Although global investment on the gas markets have slowed down however, according to the GECF forecasts the long-term prospects for gas investment are promising, with some uncertainties: Traditionally, growth in demand has been a major factor influencing gas investment both in upstream and trade infrastructure. Nonetheless, in the last few years, the LNG industry has witnessed changes in its project financing structures due to dynamic factors such as ample unconventional sources, and emerging technologies in exploration, and exploitation phases such as floating liquefied natural gas (LNG) terminals to name a few. Advanced technologies increase production efficiency through facilitating economies of scales. This causes capex reduction which provides monetary incentives for investing companies to sanction new projects.

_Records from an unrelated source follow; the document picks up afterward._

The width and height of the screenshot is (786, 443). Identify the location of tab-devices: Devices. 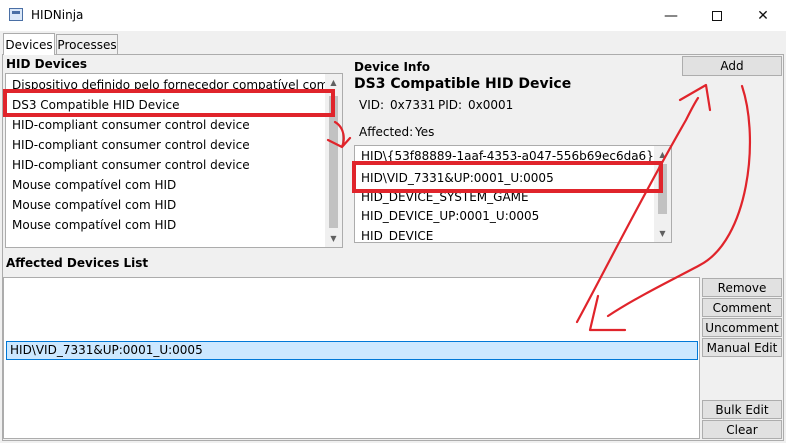
(29, 44).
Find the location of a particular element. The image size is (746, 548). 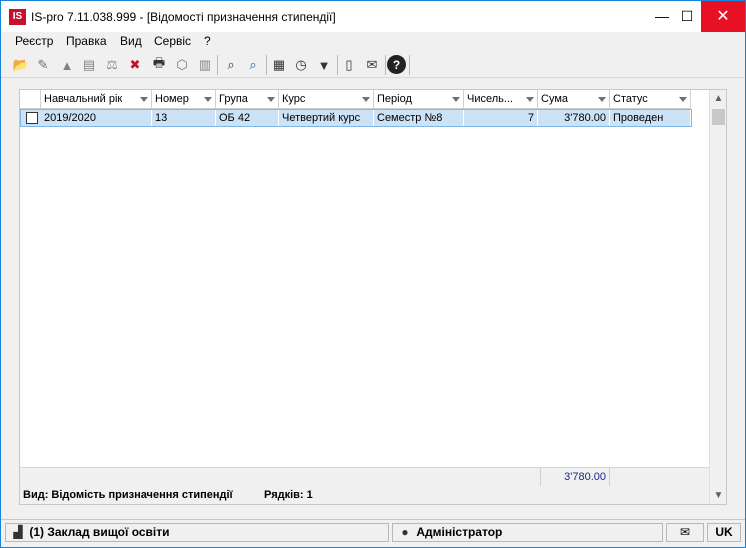

menu-edit: Правка is located at coordinates (86, 41).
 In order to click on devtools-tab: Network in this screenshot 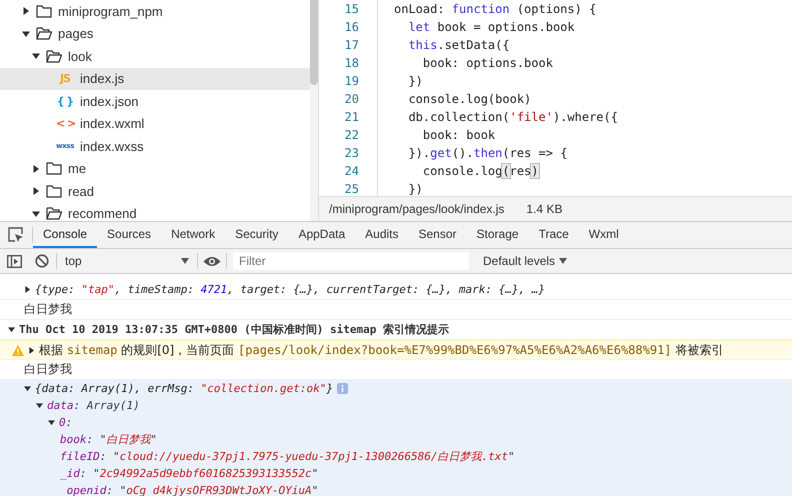, I will do `click(194, 235)`.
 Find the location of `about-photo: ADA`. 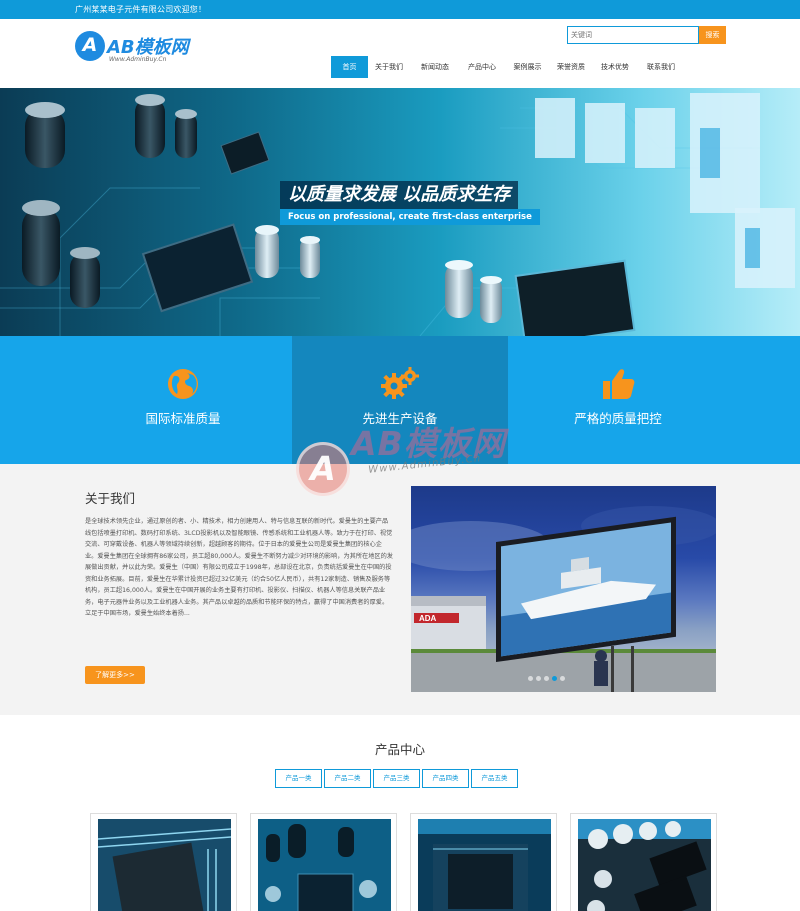

about-photo: ADA is located at coordinates (564, 589).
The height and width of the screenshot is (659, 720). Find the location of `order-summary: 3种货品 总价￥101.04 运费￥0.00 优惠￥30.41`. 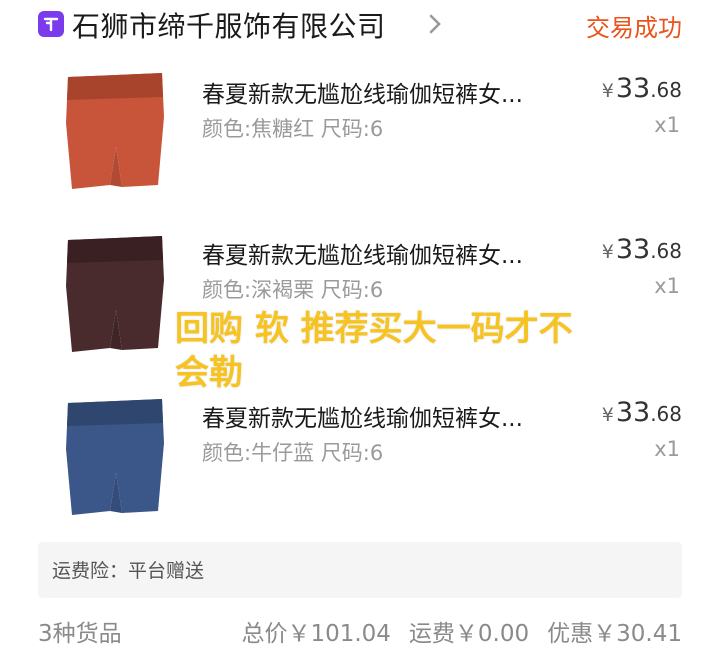

order-summary: 3种货品 总价￥101.04 运费￥0.00 优惠￥30.41 is located at coordinates (360, 630).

However, in the future a project’s financing for the LNG markets can be structured differently than it was prior to the aforementioned factors. The future financing structures of LNG projects require more innovation and flexibility, as the market could become increasingly fragmented
Furthermore, there is an expected growth in LNG consumption in the coming decades because of population growth, growing economic prosperity in developing countries such as China and India, favorable government regulations, and actions to reduce air pollution Although the growth in demand drives an increase in gas investment, LNG development projects may be difficult to finance in the same way as was common before the current crisis due to prospective market changes. It is less likely that in the coming decades LNG projects will be financed by project-level debt (e.g. Canada LNG) which requires long-term sales and purchase agreements. This will increase offtake capacity agreements to secure LNG investment in the short- or medium-term. To summarise, regardless of the financing structure changes due to market uncertainties, the GECF sees that the level of investment in upstream and midstream activities is expected to grow in the medium-term (2020-2030) and long-term (2020-2050) by over US$4,700 billion and US$8,900 billion, respectively. According to the GECF Secretariat and based on the latest autumn update of its Global Gas Model, world gas demand will increase to more than 5,800 bcm in 2050. An era of diminished investment on natural gas value chain will create a shortfall in production levels, and hence more cooperation is needed to support investments through the entire gas value chain to meet rising demand.